• _Records shown_:
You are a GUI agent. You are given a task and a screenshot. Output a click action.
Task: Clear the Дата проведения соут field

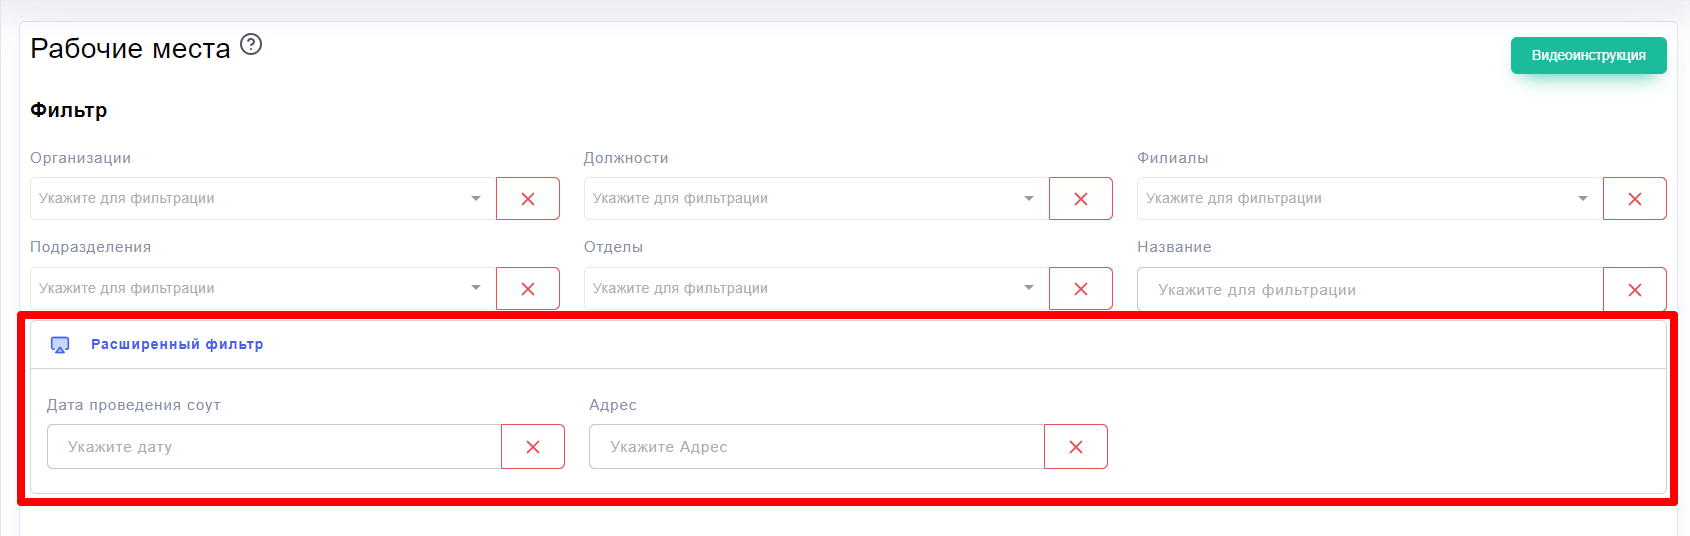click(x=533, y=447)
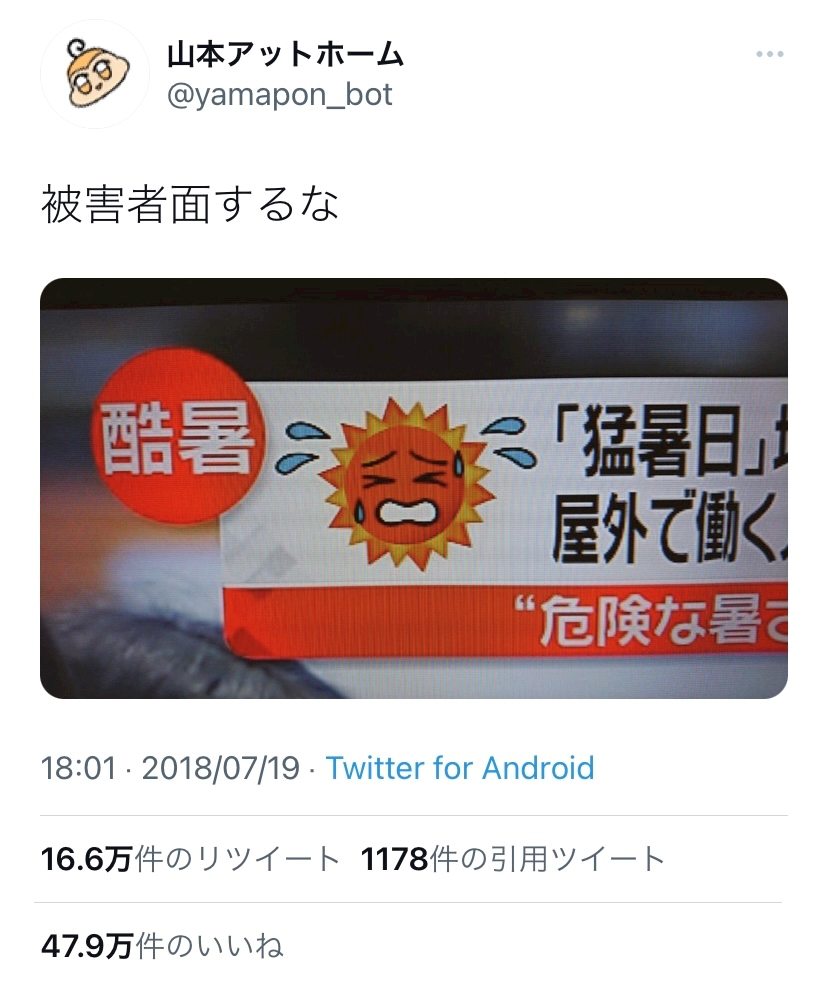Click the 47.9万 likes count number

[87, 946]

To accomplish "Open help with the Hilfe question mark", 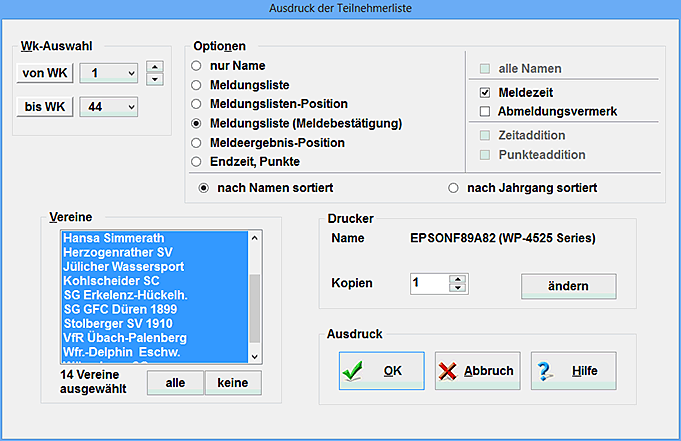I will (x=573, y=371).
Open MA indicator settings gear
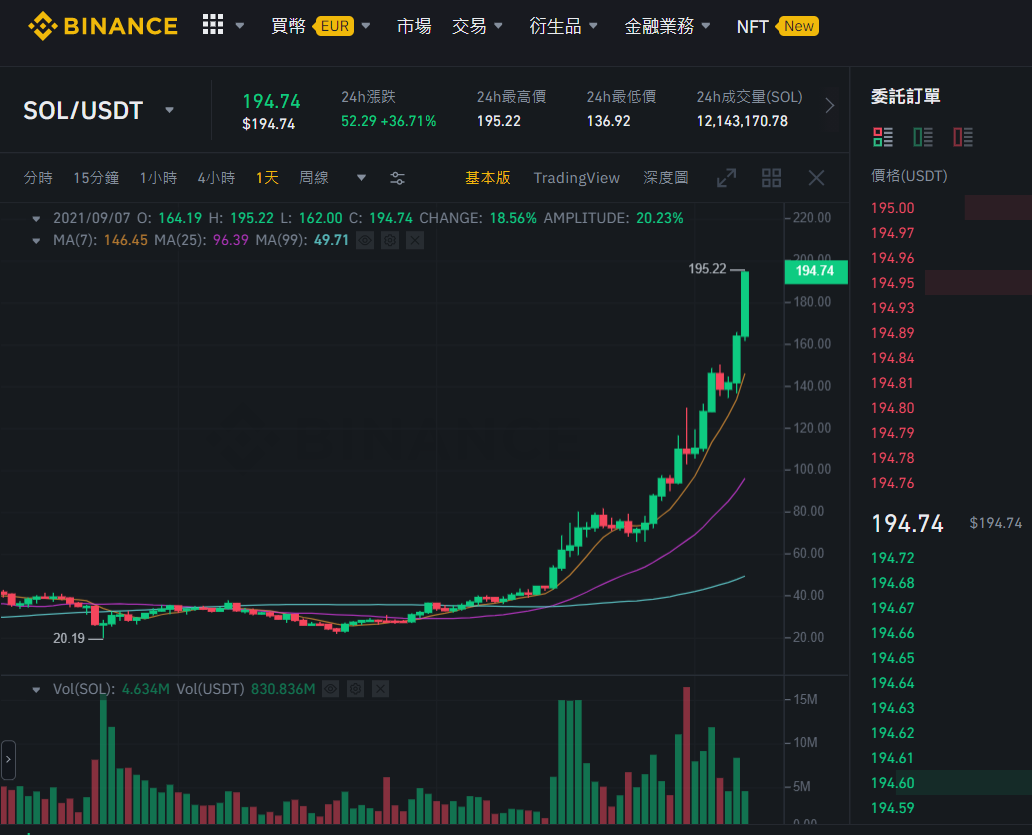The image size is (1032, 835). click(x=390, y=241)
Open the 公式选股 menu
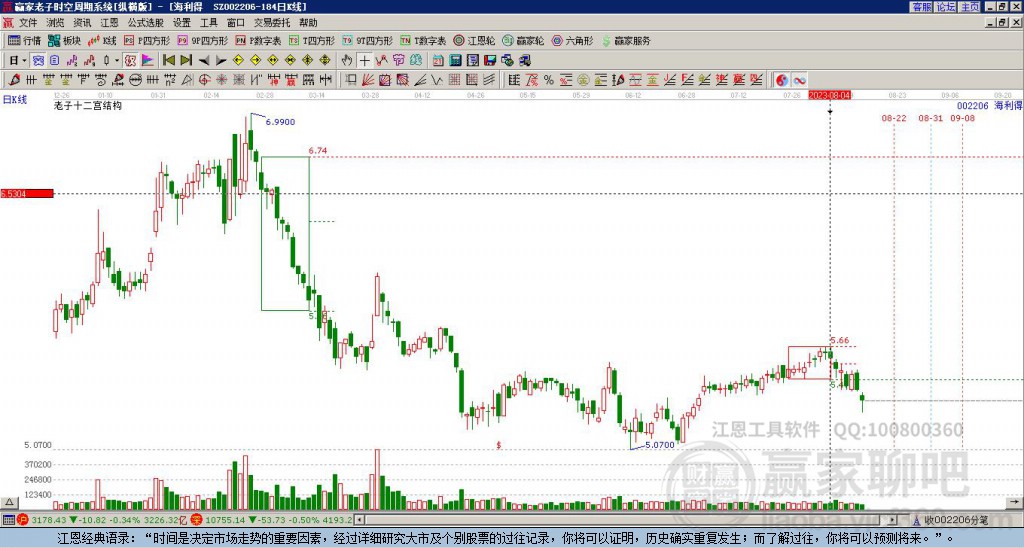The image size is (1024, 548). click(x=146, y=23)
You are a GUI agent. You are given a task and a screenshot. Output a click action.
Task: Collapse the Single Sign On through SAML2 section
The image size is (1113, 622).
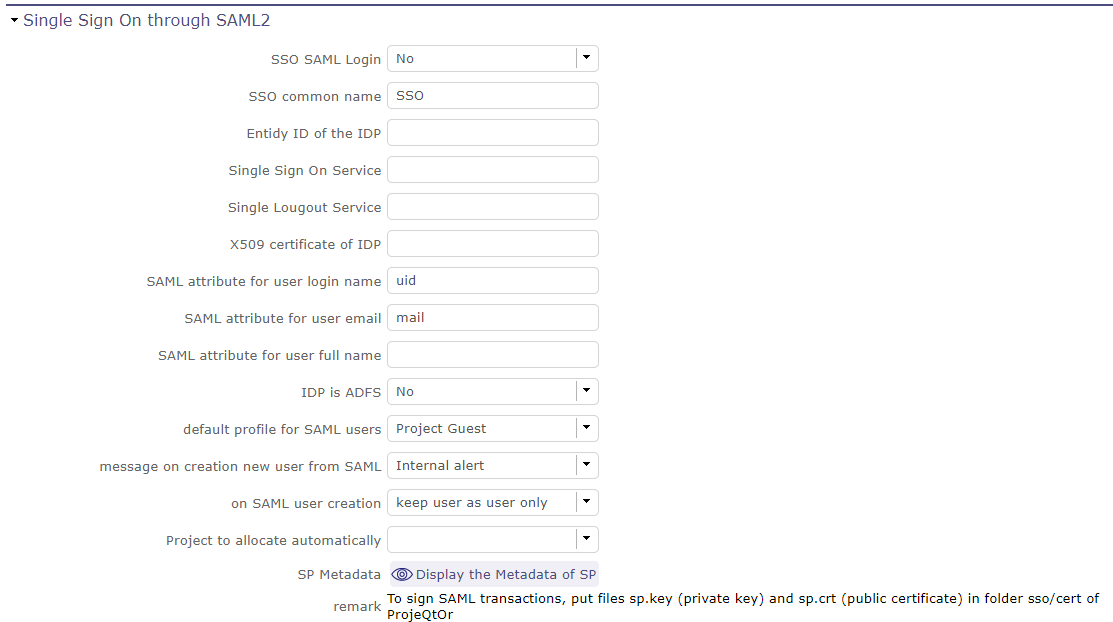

==

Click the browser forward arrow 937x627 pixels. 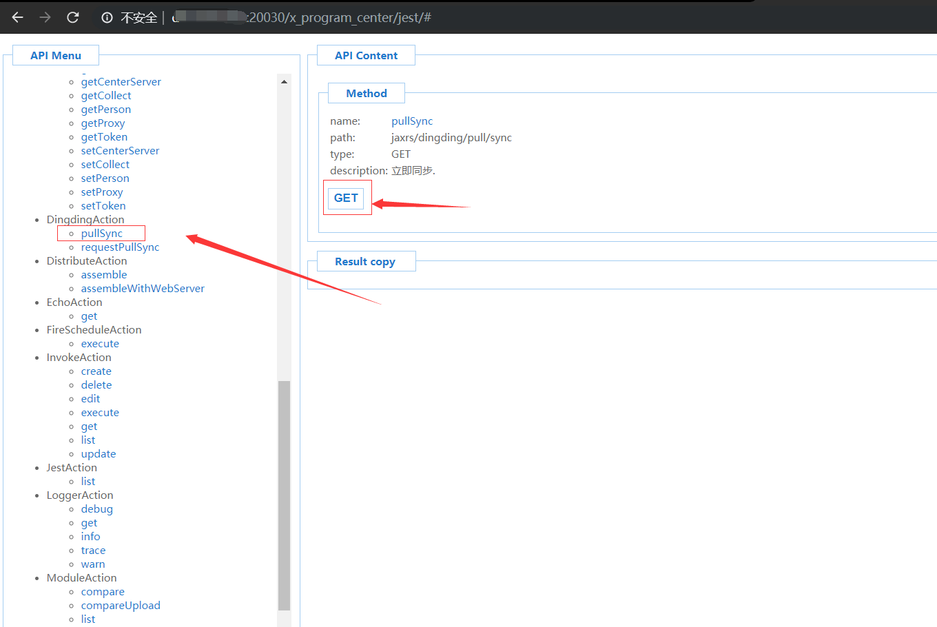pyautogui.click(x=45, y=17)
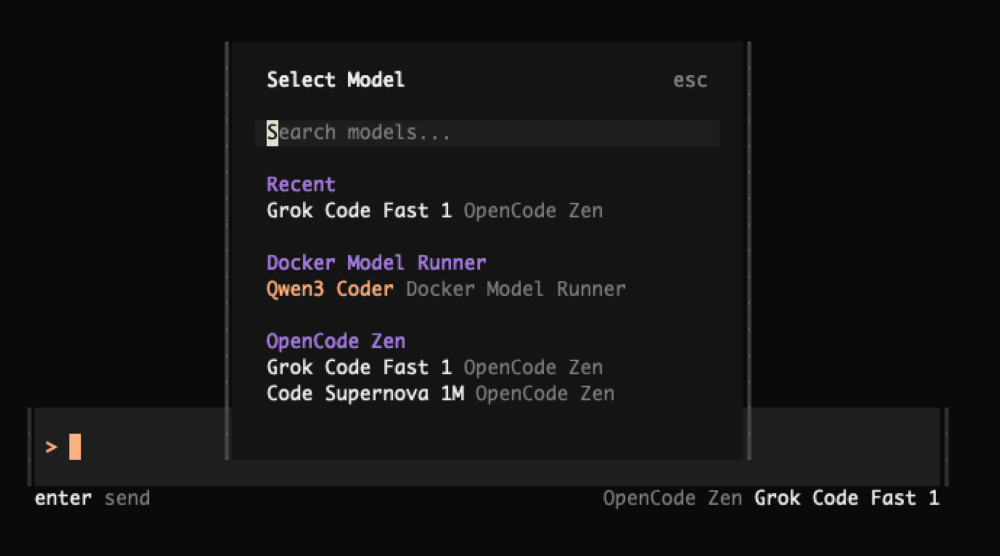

==

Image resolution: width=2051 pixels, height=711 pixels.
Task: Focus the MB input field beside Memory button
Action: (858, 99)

• _Task description_:
Above are the records; return the lines in them from the one with "Open the 公式选股 menu" to the one with "The image size is (1113, 622).", inclusive, exactly and without images.

• _Answer_:
Open the 公式选股 menu
The image size is (1024, 548). click(x=146, y=23)
You are a GUI agent. You are given a task and a screenshot. Output a click action.
Task: Collapse the Single Sign On through SAML2 section
The image size is (1113, 622).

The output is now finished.